В 1990-е про Штрауса вспомнили прежде всего в Мариинке, начав его реабилитацию именно с «Саломеи». Спектакль Джули Теймор (1995) с Любовью Казарновской, исполнившей главную роль талантливо и тонко, стал сенсацией во всех отношениях. Позднее главный петербургский театр еще дважды ставил эту оперу, а также обращался к другим опусам композитора. В Москве «Саломеей» занималась «Новая опера», несколько раз дав ее в концертном исполнении (что во многом оправданно, учитывая симфоническое по сути, вагнерианское мышление композитора), а в 2015-м дозрев до полноценной постановки (режиссер Екатерина Одегова).
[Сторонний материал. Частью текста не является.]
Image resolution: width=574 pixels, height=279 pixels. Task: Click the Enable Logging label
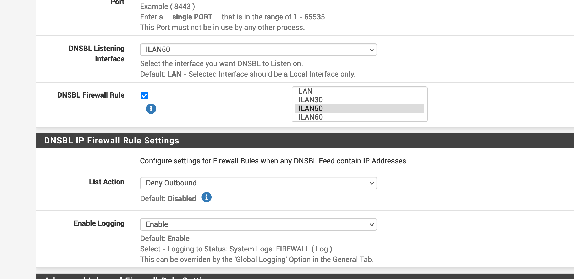click(99, 223)
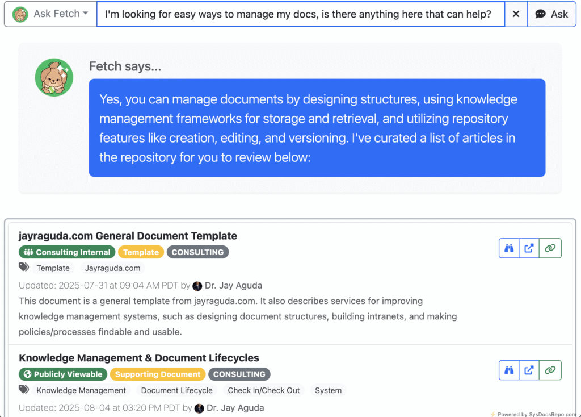Click the Powered by SysDocsRepo.com link

click(534, 414)
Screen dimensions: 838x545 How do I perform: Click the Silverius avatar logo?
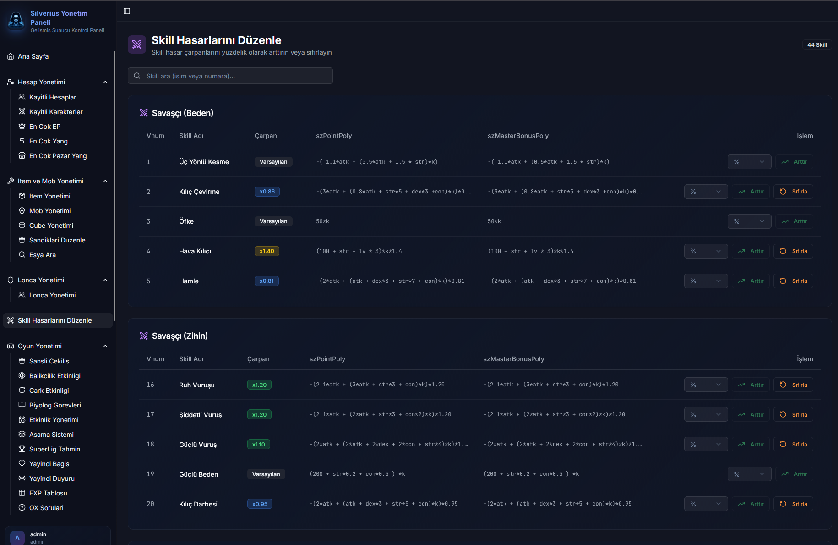click(16, 21)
Большой театр запоздало и робко начал строить свою штраусиану тогда же — с «Кавалера розы», оперы легкой для восприятия, но не для исполнения (режиссер Стивен Лоулесс). Единственный его прежний опыт освоения штраусовских опер относится к области легендарного: «Саломея» Иосифа Лапицкого и Вячеслава Сука ставилась здесь в 1925-м и надолго в репертуаре не задержалась. Так что вполне можно сказать, что в отношении самой известной оперы композитора Большой начинает практически с чистого листа. Три года назад этот проект анонсировался как копродукция с «Метрополитен-оперой» (по этому случаю в Москву приезжал сам Питер Гелб) наряду с двумя другими названиями — «Аидой» и «Лоэнгрином». Во всех трех премьерах заглавные женские партии должна была петь Анна Нетребко.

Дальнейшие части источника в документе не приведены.